Godzina 10 i start,jest ruch,dla mnie całkiem spory ruch,chodź wszyscy co byli na rybomanii wcześniej narzekają że jest mało ludzi i mało wystawców,wpada pierwszy widz,prosi o fotkę,ok,prosi o autograł,myślę "łoo kurcze" oki dajemy autograł,no to wpadam na pomysł aby zapisywać sobie ile osób zrobi zemną fotki i tak sobie zapisuje.

Mam stanowisko obok akwarium,więc sobie oglądam pokazy,obsługuje ludzi i takie tam.


Akwarium jakoś specjalnego wrażenia na mnie nie robi,ale spowodowane jest to tym,że już wiedziałem czego się spodziewać,bo już w latach ubiegłych obejrzałem wiele filmów z rybomani,ryby w akwarium też mnie nie zachwycają,no jest kilka fajnych jesiotrów,2 większe karpie,wybarwiony okoń i głupie pstrągi(o których zaraz opowiem)

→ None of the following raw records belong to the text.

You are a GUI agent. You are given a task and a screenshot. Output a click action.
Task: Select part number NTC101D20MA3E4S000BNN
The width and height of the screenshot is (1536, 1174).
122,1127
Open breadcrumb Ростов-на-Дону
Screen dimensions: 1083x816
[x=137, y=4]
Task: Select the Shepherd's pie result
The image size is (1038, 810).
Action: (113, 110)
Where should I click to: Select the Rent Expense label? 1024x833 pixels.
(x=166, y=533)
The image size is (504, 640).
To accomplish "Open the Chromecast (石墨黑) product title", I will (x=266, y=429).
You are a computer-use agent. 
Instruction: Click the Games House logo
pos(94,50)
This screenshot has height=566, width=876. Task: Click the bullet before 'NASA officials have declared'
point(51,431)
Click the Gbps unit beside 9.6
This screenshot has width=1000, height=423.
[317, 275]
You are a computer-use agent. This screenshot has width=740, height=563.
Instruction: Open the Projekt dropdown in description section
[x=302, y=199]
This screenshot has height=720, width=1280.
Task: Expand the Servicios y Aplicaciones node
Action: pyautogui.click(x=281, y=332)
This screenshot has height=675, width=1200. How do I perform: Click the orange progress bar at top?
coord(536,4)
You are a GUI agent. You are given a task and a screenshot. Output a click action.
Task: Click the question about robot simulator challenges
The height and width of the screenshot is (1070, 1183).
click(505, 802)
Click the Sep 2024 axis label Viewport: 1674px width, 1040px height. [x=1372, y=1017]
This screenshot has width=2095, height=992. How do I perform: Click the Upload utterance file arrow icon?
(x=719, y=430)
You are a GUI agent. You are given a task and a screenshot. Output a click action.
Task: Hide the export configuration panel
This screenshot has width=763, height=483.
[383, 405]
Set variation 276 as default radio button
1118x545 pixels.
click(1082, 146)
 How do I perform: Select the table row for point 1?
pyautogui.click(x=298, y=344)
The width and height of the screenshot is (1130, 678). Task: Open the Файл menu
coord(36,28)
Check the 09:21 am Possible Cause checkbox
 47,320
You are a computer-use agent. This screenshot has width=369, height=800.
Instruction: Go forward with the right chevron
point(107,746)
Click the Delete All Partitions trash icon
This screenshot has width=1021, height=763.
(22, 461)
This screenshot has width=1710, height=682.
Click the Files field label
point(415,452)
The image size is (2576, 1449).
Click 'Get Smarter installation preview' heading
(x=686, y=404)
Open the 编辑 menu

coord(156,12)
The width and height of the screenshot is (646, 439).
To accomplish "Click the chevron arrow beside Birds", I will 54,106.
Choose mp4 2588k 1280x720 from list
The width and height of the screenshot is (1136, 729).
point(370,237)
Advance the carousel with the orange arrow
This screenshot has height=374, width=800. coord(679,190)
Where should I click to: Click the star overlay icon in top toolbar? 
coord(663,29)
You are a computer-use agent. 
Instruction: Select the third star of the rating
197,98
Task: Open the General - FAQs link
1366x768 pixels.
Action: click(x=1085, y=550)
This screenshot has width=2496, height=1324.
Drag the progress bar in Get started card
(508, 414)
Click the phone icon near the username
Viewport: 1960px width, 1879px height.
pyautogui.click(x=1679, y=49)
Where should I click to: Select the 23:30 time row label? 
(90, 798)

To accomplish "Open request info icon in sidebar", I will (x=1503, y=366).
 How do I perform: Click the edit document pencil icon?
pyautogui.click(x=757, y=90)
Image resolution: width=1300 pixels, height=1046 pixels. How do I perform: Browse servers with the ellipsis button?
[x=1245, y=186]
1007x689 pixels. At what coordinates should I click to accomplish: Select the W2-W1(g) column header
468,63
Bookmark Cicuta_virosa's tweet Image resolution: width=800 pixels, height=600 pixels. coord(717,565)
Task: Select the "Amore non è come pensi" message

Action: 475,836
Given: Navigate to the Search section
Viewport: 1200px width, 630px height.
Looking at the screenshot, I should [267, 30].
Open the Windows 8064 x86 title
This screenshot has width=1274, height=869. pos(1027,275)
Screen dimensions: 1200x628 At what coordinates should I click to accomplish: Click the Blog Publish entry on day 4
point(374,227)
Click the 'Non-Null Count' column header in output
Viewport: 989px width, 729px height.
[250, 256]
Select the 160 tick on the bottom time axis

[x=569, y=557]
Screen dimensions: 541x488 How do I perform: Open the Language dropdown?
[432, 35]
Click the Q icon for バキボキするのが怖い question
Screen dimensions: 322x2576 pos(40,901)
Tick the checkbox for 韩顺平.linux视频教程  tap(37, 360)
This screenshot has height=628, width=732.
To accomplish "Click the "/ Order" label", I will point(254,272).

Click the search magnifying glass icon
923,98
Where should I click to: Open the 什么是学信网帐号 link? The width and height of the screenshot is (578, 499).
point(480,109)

Będąc blisko akwarium,oglądam sobie pokazy różnych firm,w większej mierze spinningowych i fakt te pstrągi atakują każdą przynętę która pokazuje się w wodzie,dla wystawców i prezenterów jest to znakomita wiadomość i super efekt wizualny,ludzie baczniej interesują się pokazywanymi przynętami,skoro przy nich dosłownie,5 metrów od gapiów,ryby atakują przynęty prezentowane przez wystawców w akwarium...ryby? okoń,sandacz czy szczupak nie reaguje,tylko te pstrągi atakują wszystko,zasysają,atakują,ganiają,chyba nie czują presji i tego że są w niewoli,ale wizualnie zajebiście to wyglądało.
Oczywiście prezentowane przynęty były bez haków i kotwic.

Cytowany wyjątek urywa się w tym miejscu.